FSF : Représenter le Bénin, c’était une évidence, comme pour boucler la boucle ?

AKS : Je suis béninois-togolais, j'ai même les deux nationalités et ce qui était sûr et certain, c'est que si ce n'était pas pour jouer pour le Bénin ou pour le Togo, je n'aurais jamais joué pour un autre pays, c'est déjà important de le dire. Pour moi c'est important, c'est quelque chose qui a grandi, on peut dire que la boucle est bouclée, que j'ai réussi à avoir une médaille aussi au Championnat d'Afrique (en 2025) et je pense que je me suis dit pourquoi pas, pourquoi pas aller jouer, pourquoi pas aider aussi à ma manière et puis c'est ce que j'ai essayé de faire et pour l'instant je suis là, je ne sais pas où ça va me mener mais pour l'instant en tout cas je suis là.

FSF : Le fait de jouer avec votre frère Farouk compte aussi beaucoup ?

AKS : Il m'a suivi toute ma vie, il a été mon entraîneur, mon coach, il a été mon confident, il a été la personne la plus proche de moi dans le tennis de table depuis que j'ai commencé à 10 ans. J'ai commencé parce qu'il en faisait avant. Maintenant on joue ensemble, ça me tenait à cœur de pouvoir le faire. On s'est qualifié avec le Bénin aux Championnats du monde par équipes (en 2026). Maintenant, je comprends ce que c'est de partager ça avec un membre de sa famille. J'ai toujours été plus ou moins seul quand j'ai fait ma carrière, mais là c'est génial de pouvoir jouer avec son frère.

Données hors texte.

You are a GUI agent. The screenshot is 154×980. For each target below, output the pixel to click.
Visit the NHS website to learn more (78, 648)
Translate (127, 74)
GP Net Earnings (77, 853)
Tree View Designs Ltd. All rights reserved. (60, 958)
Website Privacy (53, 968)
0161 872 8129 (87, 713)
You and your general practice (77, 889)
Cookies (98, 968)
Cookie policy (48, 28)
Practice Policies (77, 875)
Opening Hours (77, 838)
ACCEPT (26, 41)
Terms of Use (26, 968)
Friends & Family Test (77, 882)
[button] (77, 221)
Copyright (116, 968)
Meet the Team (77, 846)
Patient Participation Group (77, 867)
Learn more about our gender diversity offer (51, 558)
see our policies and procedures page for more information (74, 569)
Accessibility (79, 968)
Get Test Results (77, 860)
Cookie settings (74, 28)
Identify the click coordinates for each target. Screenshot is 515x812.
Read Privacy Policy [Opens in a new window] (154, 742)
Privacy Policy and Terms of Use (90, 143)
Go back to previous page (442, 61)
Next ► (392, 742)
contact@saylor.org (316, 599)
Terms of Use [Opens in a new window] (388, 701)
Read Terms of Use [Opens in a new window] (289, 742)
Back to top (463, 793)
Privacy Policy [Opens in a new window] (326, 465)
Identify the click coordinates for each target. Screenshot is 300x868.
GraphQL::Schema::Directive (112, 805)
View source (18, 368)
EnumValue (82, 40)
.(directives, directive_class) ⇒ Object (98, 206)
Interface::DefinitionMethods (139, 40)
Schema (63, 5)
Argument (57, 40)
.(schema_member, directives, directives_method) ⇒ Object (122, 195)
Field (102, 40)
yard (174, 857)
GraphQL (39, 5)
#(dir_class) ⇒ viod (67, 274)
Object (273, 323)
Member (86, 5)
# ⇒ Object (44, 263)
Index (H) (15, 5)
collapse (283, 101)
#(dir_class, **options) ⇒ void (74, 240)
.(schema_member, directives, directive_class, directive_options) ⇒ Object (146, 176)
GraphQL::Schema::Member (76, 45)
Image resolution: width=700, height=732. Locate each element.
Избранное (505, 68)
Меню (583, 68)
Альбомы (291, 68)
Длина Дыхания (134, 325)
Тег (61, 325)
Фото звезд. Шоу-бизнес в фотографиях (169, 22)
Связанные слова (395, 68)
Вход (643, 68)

Les frères Salifou ensemble.
Les frères Salifou ensemble.Abdel-Kader Salifou

FSF : Ça vaut tout l'or du monde (sourires) ?

AKS : Franchement oui, parce que c'est différent. Des Championnats du monde, j'en ai déjà connu, j'ai déjà joué plusieurs Championnats d'Europe, j'ai fait les plus grandes compétitions au monde, ce qui me manquait, c'était la Coupe du monde et les Jeux olympiques. Il me manque toujours les JO (rires), mais j'ai fait la Coupe du monde. Mais les Championnats du monde, quand il a fallu se qualifier… On était à un match, on savait que si on gagnait la rencontre contre l'Angola, on était qualifié et si on perdait on ne l'était pas. Franchement j'avais une pression folle pour tous ceux qui étaient autour, tout ce que la Fédération du Bénin a fait, tout ce que le ministère… Je sais que ce sont des coûts énormes, je sais qu'ils ont fait énormément d'efforts pour qu'il puisse y avoir une équipe du Bénin qui soit en position de se qualifier. Et puis donc pour mon frère, s'il peut avoir la chance de faire les Championnats du monde… Il m'a toujours suivi, donc tout ce que j'ai aujourd'hui, toutes les compétitions que j'ai jouées, il a aussi sa part de réussite, mais lui il n'a jamais pu les voir, il n'a jamais pu les vivre c'est vrai qu'il a fait les Championnats du monde à Bercy en 2003, mais il était tout jeune, c'était pas pareil, c'était à Paris, et puis quand j'ai eu la chance de faire ces grandes compétitions-là, c'était mon coach à la Coupe du monde, donc il a pu voir ça de ses propres yeux. C'est quelque chose de génial de partager ça avec son frère, ça n'a pas de prix. On se regardait dans la salle avec notre entraîneur, on se disait qu'on venait de loin. On vient du quartier de Reims, et là on se retrouve dans les plus grandes compétitions au monde, c'est quelque chose d'extraordinaire donc je ne regrette pas du tout d'être venu et de partager ça avec lui, avec toute ma famille.

FSF : De quelles façons avez-vous pu aider le Bénin, avez-vous des actions en tête ?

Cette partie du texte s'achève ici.